Nina SimoneFour Woman (singolo, 1966)

Pur continuando a non sentirmi una “cantante” (ma sapendo che quello della voce è anche un ambito dove vorrei migliorare) quando devo pensare ad una voce femminile che colpisce al cuore mi viene subito in mente lei. In quella voce c’era tutto, colore , forza, fragilità, carisma… e questo è uno dei suoi brani più intensi. Cosa avrei dato per vederla dal vivo…

SnakefingerYou Sliced up My Wife (da “Manual of Errors”, 1982)

L’istrionico Snakefinger me lo fece scoprire un caro amico chitarrista qualche anno fa. Come non apprezzarlo? Ritengo l’autoironia una delle qualità più importanti nella vita. E il suo tocco caustico la dice lunga sul personaggio. Sarebbe bello preparare una versione “garbatamente demenziale” di questo brano, così per dare un tocco di sana “ignoranza” al mio set.

The StoogesGimme Danger (da “Raw Power”, 1973)

Beh, pionieri e grandi sopravvissuti. Soprattutto Iggy, un uomo che dovrebbe donare il suo corpo alla scienza. È un brano scuro, scarno e sensualissimo che mi ritrovo spesso a canticchiare. Prima o poi proverò a metterci mano.

Captain Beefheart and the Magic Band – This Is the Day (da “Unconditionally Guaranteed”, 1974)

Non mi dilungo sul personaggio perché non ce n’è bisogno, né tantomeno sul brano. Magari non sarà il più rappresentativo della follia beefhartiana ma, appena entra la voce, la pelle d’oca è garantita, può scatenare la vena romantica di chiunque.

John FruscianteGoing Inside (da “To Record Only Water for Ten Days”, 2001)

La carriera deviata – in tutti i sensi – di John mi ha sempre incuriosito. Questo è uno dei brani che preferisco da “To Record Only Water for Ten Days”, uno dei suoi lavori da solista a cui sono più legata. L’ho apprezzato come chitarrista più tecnico ed hendrixiano nei primi dischi dei RHCP, quand’era praticamente un ragazzino.

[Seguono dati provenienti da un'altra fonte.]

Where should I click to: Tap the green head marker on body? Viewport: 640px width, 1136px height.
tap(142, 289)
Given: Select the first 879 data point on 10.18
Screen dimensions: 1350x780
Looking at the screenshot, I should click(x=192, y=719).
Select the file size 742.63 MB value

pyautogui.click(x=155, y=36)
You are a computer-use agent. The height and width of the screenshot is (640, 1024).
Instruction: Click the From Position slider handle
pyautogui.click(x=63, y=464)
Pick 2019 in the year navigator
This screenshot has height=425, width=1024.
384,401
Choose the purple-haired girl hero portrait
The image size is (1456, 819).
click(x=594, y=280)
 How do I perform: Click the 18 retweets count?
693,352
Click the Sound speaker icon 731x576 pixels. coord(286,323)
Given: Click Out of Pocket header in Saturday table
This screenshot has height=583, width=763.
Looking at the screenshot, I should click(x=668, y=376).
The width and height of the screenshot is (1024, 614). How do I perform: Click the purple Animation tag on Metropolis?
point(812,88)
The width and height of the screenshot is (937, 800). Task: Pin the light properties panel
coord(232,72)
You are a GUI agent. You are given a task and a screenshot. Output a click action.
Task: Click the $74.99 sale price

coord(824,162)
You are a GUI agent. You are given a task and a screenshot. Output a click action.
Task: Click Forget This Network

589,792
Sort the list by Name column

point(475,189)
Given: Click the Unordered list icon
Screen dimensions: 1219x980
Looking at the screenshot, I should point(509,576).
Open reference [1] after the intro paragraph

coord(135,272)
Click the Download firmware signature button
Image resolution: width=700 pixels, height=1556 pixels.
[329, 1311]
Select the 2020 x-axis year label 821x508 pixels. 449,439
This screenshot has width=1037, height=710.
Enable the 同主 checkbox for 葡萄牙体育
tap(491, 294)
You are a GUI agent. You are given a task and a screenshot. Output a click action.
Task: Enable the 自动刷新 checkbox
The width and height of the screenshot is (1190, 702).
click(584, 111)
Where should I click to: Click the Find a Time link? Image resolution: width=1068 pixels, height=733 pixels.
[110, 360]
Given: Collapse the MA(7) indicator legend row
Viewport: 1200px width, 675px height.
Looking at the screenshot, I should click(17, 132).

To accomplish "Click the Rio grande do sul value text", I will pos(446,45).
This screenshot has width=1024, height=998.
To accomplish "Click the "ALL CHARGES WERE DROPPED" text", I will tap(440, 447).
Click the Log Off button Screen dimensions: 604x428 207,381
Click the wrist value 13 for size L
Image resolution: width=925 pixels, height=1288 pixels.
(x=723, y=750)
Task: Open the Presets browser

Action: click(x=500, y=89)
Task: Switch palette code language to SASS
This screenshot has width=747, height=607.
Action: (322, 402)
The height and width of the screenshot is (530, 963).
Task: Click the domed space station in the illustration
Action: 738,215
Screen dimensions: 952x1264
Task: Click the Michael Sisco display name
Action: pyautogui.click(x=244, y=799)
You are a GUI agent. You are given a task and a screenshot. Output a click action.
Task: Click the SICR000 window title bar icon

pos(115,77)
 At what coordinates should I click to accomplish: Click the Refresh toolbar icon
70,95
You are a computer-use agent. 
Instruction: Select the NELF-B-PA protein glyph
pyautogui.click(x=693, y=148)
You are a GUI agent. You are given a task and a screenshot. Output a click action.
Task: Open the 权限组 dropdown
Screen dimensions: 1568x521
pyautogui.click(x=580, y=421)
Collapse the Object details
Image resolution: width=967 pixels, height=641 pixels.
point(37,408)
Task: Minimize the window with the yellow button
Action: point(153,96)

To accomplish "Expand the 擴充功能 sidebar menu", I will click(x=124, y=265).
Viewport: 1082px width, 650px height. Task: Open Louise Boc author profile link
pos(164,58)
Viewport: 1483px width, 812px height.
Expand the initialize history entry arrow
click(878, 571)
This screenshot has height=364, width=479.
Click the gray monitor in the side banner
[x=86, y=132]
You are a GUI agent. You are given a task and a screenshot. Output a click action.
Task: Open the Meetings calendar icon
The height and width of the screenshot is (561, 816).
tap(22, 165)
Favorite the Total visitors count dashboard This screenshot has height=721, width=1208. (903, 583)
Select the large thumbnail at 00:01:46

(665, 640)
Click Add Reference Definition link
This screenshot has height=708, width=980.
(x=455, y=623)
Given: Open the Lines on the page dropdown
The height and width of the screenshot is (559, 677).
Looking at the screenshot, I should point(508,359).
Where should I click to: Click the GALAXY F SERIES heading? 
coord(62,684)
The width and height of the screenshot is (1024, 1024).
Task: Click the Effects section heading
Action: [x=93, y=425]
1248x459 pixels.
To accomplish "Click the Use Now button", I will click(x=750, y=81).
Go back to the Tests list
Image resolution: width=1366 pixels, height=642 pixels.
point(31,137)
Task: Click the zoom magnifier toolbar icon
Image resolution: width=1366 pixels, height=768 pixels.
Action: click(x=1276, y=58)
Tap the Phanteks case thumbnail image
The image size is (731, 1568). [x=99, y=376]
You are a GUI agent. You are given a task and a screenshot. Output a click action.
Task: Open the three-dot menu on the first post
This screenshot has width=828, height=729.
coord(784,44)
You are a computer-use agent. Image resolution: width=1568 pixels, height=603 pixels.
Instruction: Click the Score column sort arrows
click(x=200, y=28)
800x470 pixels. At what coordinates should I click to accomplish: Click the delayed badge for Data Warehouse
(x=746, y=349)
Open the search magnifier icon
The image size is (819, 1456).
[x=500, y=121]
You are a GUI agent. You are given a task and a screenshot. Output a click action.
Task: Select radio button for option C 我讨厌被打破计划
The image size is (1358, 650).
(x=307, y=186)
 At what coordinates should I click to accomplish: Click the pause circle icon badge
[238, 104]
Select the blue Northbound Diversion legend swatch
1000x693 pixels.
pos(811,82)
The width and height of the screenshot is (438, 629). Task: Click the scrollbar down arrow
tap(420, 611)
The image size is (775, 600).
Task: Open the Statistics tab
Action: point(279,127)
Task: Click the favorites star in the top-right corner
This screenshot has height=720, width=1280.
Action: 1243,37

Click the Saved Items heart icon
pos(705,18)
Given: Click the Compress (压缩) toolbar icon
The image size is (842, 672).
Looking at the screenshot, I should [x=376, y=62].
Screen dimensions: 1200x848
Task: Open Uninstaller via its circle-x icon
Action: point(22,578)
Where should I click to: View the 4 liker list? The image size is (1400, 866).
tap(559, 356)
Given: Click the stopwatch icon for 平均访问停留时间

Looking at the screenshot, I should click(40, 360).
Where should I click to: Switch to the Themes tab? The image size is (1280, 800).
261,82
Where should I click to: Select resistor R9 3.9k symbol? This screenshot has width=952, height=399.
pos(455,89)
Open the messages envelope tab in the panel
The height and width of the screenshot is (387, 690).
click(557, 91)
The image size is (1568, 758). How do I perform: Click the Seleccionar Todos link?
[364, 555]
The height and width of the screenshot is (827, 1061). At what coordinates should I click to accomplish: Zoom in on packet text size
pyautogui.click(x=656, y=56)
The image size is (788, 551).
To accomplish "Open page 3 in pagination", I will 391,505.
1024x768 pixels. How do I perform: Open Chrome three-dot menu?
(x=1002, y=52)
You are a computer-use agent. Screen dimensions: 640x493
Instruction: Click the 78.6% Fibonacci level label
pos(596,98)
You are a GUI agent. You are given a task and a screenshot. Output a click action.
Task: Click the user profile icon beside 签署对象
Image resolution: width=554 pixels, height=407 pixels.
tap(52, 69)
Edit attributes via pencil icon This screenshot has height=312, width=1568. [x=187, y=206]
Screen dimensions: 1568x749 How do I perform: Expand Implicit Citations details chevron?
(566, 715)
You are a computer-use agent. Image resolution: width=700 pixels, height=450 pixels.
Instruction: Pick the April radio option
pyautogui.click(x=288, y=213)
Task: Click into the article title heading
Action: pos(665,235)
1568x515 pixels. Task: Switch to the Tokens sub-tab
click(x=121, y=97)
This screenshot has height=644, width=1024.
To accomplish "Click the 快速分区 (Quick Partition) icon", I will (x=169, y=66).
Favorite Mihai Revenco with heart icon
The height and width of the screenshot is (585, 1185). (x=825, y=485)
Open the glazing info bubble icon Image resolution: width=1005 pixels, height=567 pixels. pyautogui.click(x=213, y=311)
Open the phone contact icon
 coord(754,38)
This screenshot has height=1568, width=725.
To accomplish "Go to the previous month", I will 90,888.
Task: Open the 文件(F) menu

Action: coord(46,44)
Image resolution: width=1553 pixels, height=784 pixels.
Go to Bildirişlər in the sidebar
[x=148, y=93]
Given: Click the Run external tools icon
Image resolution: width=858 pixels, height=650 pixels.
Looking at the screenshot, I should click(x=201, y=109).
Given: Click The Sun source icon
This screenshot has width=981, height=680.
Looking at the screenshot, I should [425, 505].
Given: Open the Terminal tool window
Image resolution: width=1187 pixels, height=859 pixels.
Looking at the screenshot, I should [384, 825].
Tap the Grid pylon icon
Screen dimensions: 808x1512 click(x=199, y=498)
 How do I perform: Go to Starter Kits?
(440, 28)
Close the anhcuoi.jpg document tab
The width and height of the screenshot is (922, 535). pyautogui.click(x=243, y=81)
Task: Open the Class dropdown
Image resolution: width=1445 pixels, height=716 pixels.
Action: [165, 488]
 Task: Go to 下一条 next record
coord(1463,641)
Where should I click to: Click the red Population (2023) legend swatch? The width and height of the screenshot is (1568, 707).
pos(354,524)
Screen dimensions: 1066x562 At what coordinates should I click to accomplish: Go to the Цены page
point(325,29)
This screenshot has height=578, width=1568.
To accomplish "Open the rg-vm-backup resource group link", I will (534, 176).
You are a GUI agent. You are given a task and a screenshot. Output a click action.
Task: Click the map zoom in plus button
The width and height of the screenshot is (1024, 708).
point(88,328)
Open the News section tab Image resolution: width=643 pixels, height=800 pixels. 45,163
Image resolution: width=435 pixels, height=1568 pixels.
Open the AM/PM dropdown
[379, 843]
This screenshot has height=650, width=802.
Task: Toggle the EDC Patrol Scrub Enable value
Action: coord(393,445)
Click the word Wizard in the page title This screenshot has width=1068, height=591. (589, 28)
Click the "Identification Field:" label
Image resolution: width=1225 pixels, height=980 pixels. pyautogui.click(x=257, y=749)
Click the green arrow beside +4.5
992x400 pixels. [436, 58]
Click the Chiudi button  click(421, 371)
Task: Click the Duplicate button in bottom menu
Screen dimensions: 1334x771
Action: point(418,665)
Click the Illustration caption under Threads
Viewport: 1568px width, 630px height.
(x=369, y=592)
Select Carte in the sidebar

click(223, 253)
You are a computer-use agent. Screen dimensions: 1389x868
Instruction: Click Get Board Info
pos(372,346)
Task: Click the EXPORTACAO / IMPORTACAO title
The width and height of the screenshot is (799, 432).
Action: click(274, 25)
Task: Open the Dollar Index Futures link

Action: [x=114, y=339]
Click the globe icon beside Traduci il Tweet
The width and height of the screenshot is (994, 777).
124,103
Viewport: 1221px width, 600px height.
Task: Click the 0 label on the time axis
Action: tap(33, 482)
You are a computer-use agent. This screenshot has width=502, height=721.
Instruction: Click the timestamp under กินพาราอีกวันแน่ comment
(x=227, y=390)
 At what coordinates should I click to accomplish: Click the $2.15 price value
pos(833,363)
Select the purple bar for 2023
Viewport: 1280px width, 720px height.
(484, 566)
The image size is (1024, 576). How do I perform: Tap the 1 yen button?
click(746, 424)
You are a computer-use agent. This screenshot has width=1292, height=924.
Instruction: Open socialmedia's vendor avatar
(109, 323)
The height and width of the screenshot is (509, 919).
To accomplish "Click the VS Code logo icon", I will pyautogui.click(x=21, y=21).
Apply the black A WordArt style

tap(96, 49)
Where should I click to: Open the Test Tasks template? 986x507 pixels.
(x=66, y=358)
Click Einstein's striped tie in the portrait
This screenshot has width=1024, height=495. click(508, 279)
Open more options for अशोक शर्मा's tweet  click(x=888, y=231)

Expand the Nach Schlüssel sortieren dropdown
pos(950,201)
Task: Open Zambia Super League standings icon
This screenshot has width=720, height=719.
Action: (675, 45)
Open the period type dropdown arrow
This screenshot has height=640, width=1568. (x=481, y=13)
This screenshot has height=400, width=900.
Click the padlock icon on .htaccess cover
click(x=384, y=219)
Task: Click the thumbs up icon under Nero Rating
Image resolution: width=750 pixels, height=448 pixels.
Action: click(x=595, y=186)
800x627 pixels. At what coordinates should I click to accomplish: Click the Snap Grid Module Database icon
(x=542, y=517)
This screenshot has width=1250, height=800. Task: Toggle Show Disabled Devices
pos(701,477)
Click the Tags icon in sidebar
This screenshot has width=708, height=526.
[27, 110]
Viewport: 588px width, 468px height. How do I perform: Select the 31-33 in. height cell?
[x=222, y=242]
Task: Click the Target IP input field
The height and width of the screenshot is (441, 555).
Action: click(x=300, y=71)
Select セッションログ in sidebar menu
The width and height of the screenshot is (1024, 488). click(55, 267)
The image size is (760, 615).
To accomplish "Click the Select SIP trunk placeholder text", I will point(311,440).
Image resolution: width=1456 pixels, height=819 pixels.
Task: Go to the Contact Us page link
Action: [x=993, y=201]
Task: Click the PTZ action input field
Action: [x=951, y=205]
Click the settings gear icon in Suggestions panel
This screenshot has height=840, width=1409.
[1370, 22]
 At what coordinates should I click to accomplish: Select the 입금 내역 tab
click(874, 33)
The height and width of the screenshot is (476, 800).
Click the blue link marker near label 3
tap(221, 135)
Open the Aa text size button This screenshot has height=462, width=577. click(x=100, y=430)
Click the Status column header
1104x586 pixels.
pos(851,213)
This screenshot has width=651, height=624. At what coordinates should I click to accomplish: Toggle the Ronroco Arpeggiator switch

E dopo mi ha affascinato anche la vena visionaria,sghemba e vagabonda (per generi e stile) che caratterizza i suoi dischi da solista; a livello compositivo ci sono cose che sento molto vicine. Infatti non nego che lui sarebbe fra le “collaborazioni impossibili” a cui aspirerei, in un mondo di pura fantasia, purtroppo.

a cura di Christian Gargiulo

11 cover per… funziona così: un(a) musicista sceglie le undici, altrui canzoni che inserirebbe in un suo personale album di cover e per ogni scelta fatta ci spiega il motivo. Senza alcun tipo di limite: né di genere né di nazionalità né di periodo storico.